Je sens toujours en moi-même la présence de cet enfant que je suis resté, un rappel constant de la pureté et de la vulnérabilité de l’enfance. Je crois profondément que cet enfant reste vivant en chacun de nous, qui demeure une part essentielle de notre humanité. Aussi, quand les adultes sont décevants, qu’ils repoussent la poésie, la rêverie et la délicatesse au profit d’un pragmatisme inhumain, je cherche désespérément dans leur regard l’enfant qu’ils furent, qu’ils sont encore, enfin, je l’espère. Cette quête est ma manière de pardonner, de comprendre, et de maintenir une connexion authentique malgré la froideur et la rigidité apparentes du monde adulte.

Peut-être aussi que chercher l’enfant chez les autres est une façon de dédramatiser les situations, de retrouver cette légèreté que nous avions enfants, lorsque nous nous inventions des jeux, sans gravité, sans que les conséquences ne soient trop graves. En revoyant cet enfant, j’espère redonner une part de cette innocence et de cette capacité à rêver, à voir au-delà des pragmatismes inhumains qui nous étouffent. Cela m’a souvent aidé à surmonter des situations difficiles, à les rendre plus légères et supportables. En abordant les interactions avec cette perspective, je trouve que je peux créer des liens plus authentiques et plus bienveillants, malgré les déceptions et les incompréhensions qui surviennent inévitablement.

J’ai en horreur le drame, la tragédie, surtout la violence qu’elles manifestent, quand elle n’est pas tout simplement ridicule, le signal des conflits d’intérêt ou de pouvoir. Peut-être ai-je une vision naïve de ce que fut ma propre enfance. N’y avait-il pas tout autant de cruauté dans la cour de récréation, tout compte fait ? N’étais-je pas battu comme plâtre sous mon toit ? Mais il me semble que nous étions plus proches d’un mystère, d’espérances encore vives, qui s’évanouirent peu à peu à l’âge adulte. Cette absence d’appétence du drame me pousse à chercher des solutions pacifiques et à éviter les confrontations stériles, à voir le bon quand ce n’est pas le meilleur, en chacun, et à espérer que cet enfant intérieur puisse guérir les blessures infligées par le monde adulte.

Je n’ai pas eu l’occasion d’endosser le rôle de père, je ne suis pas passé par ce qui semble être l’initiation majeure chez les adultes.
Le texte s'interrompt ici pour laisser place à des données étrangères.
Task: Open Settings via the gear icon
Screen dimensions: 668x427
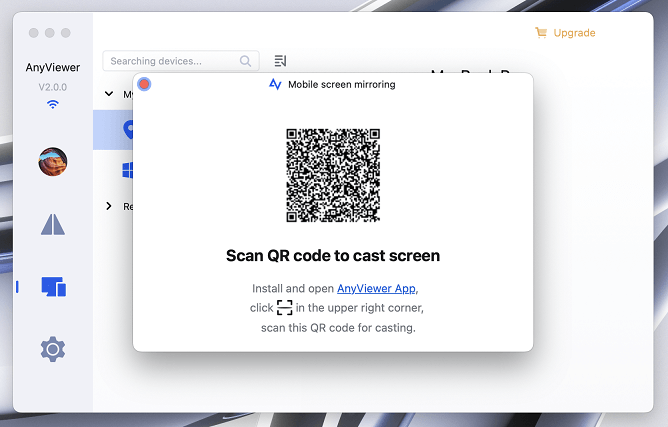Action: [53, 349]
Je ne sais pas prendre les poses qui s’imposent dans un tel cas, faire cas de la collection apparemment inouïe de responsabilités qui incombe à la parentalité. Peut-être que cette absence m’a permis de conserver une vision plus pure, sans doute naïve, moins marquée par les contraintes et les responsabilités de la vie d’adulte. Ou encore pourquoi pas et j’en ai parfois des sueurs froides, une vision tarée, totalement erronée. En tous cas et c’est mon explication, cela m’a permis de rester connecté à cet enfant intérieur, de ne pas sombrer totalement dans le pragmatisme inhumain que je déteste tant.

Et maintenant quelque chose pousse intérieurement, il faut que ça sorte.

Ne servent-elles pas à cela, les femmes, pour de nombreux hommes ? À leur fournir ( à eux) une preuve d’existence au monde, comme si cette validation était une condition nécessaire pour affirmer leur propre valeur. J’ai souvent observé cette dynamique, où des hommes cherchent à se construire sur le dos des femmes, après avoir été éjectés de leur ventre. C’est plus simple si on mélange la loi avec les sentiments, l’amour. Mais quel amour ? Cela dépend de la nature de cet amour, bien sûr.